→ **Work request**
Give a verbatim copy of the data, leaving the pictures out.

→ **Task inputs**
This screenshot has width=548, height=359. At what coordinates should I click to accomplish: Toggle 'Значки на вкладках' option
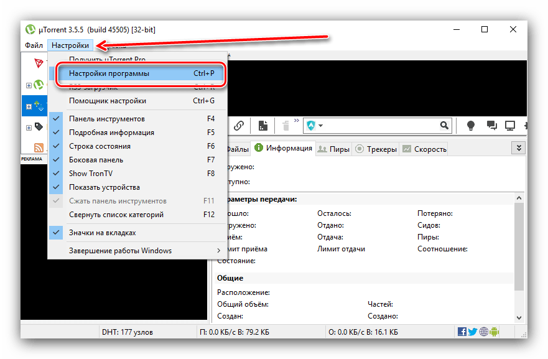[102, 233]
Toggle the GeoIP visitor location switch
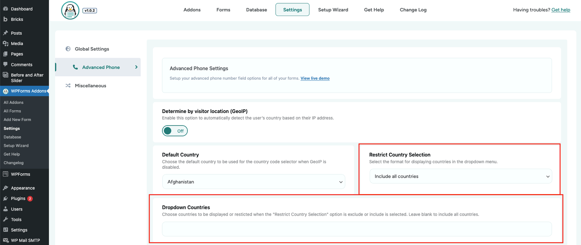 pos(175,131)
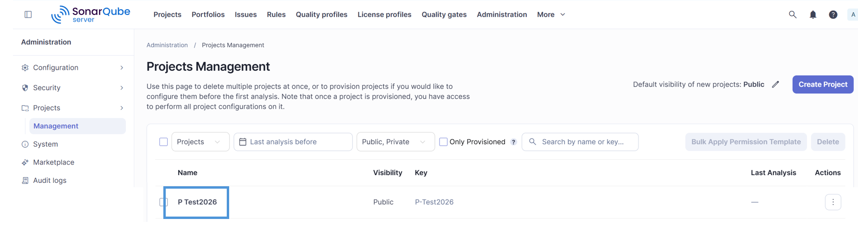Click the Last analysis before date field
This screenshot has width=858, height=244.
[x=293, y=142]
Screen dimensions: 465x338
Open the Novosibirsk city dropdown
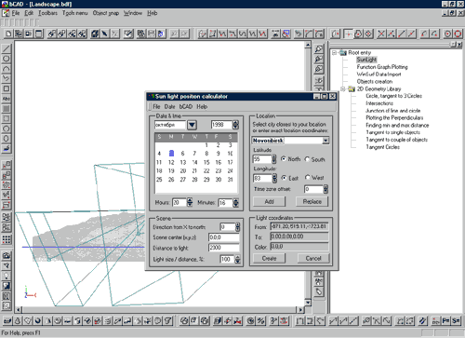point(326,141)
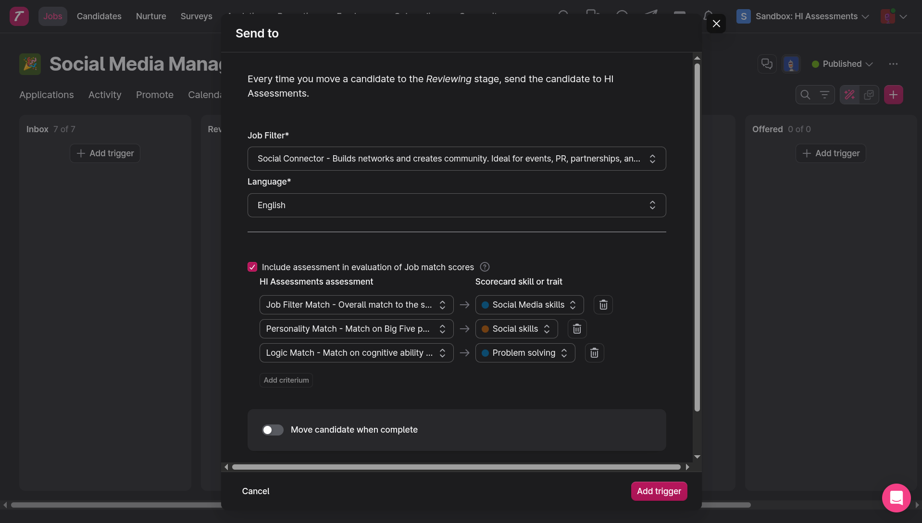
Task: Click the dialog's horizontal scrollbar
Action: tap(456, 467)
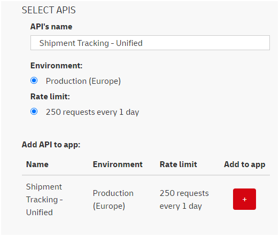The height and width of the screenshot is (236, 279).
Task: Select the Shipment Tracking - Unified table cell
Action: [44, 200]
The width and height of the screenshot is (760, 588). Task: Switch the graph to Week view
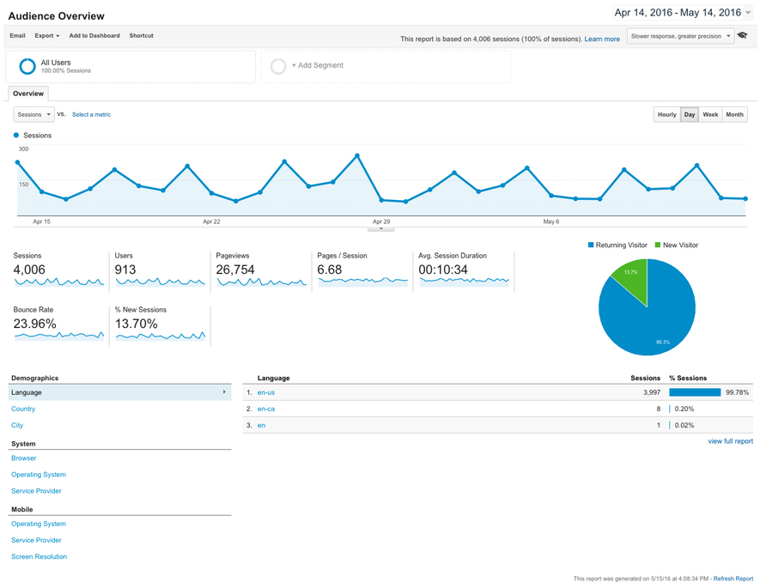click(710, 115)
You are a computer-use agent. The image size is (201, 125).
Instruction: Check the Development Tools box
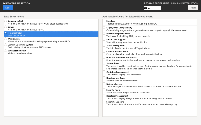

→ **Answer to the exercise**
This screenshot has width=548, height=359. At what coordinates should I click to accomplish: Toggle 'Значки на вкладках' option
[102, 233]
Toggle the GeoIP visitor location switch
 pos(175,131)
Click the Last analysis before date field
This screenshot has width=858, height=244.
[x=293, y=142]
Screen dimensions: 465x338
Open the Novosibirsk city dropdown
point(326,141)
Task: Click the dialog's horizontal scrollbar
Action: tap(456, 467)
The height and width of the screenshot is (236, 279).
Task: Select the Shipment Tracking - Unified table cell
Action: [44, 200]
The width and height of the screenshot is (760, 588). Task: Switch the graph to Week view
click(710, 115)
You are a computer-use agent. The image size is (201, 125).
Instruction: Check the Development Tools box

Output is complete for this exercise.